#### Problem statement:
Provide only the number of lines in the listing that contain the word "Live".

#### Records:
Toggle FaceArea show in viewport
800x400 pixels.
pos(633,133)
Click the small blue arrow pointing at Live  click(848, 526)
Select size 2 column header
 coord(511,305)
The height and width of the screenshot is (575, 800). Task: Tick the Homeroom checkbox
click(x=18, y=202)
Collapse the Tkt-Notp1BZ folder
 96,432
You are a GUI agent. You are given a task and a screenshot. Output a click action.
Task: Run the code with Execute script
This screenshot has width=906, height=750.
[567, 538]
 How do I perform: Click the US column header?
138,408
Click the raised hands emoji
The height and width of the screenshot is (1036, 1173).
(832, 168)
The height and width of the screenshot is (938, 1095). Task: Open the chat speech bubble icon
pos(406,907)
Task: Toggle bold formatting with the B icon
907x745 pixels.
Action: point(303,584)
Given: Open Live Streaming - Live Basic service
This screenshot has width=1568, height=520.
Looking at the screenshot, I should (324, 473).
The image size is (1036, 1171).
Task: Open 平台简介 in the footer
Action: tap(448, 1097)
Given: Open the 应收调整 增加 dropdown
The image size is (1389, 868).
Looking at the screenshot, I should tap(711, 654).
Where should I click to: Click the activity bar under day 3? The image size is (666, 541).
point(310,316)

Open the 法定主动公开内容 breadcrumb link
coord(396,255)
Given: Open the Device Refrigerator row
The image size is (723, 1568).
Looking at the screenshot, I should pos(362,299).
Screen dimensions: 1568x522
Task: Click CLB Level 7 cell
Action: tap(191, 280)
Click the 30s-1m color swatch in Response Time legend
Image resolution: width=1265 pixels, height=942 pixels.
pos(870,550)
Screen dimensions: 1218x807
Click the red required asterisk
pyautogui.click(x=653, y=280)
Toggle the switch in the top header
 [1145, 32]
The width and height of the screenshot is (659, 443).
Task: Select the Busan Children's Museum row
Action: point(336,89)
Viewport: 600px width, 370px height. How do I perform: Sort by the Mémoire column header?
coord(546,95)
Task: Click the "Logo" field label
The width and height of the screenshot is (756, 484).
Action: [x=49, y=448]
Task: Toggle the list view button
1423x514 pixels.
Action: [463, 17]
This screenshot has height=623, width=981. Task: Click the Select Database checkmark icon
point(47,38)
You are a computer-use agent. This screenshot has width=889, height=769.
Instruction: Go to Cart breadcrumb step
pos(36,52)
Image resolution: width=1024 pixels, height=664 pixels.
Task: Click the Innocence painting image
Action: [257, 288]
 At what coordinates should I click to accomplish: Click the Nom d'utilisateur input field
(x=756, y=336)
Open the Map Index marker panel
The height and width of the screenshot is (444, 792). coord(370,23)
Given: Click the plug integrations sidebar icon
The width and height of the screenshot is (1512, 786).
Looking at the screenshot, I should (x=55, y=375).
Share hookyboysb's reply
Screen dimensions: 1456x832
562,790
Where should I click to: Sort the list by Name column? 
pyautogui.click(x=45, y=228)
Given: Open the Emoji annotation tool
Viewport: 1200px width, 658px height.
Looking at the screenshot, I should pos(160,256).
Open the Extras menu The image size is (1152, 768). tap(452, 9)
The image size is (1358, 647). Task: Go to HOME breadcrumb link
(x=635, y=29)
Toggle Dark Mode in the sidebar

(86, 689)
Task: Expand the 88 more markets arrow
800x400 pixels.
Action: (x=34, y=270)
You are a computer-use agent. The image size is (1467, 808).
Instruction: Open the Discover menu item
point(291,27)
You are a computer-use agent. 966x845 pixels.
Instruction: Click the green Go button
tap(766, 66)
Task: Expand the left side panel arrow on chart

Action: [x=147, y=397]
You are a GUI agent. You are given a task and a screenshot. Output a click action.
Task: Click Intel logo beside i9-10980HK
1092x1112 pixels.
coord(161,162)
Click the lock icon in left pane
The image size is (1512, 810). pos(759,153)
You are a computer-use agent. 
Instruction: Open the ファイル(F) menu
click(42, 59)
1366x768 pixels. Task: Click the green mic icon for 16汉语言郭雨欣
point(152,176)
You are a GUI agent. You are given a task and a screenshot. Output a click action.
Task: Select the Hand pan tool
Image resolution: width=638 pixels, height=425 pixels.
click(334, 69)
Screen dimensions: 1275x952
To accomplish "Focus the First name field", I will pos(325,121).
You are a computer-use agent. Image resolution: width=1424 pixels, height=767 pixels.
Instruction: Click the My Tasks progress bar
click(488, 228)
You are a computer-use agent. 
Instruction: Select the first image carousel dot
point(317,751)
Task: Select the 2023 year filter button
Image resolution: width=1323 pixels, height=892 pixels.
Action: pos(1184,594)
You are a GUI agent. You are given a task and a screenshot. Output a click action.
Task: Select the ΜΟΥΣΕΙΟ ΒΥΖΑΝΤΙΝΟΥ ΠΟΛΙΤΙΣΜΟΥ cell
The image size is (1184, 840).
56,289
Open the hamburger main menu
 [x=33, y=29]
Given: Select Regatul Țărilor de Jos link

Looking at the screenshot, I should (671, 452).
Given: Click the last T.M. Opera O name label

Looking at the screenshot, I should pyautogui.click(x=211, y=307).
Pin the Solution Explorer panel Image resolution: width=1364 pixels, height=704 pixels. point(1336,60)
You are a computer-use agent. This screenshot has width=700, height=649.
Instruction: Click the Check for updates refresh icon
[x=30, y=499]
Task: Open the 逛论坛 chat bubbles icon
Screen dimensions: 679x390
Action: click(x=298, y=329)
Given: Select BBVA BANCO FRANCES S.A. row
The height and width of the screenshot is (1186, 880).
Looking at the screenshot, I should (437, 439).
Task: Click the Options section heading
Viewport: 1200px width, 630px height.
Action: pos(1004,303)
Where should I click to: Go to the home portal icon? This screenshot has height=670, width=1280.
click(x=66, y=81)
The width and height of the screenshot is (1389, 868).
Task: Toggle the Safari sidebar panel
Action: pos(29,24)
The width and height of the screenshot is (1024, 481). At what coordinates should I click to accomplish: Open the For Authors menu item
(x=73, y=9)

#### Written response:
2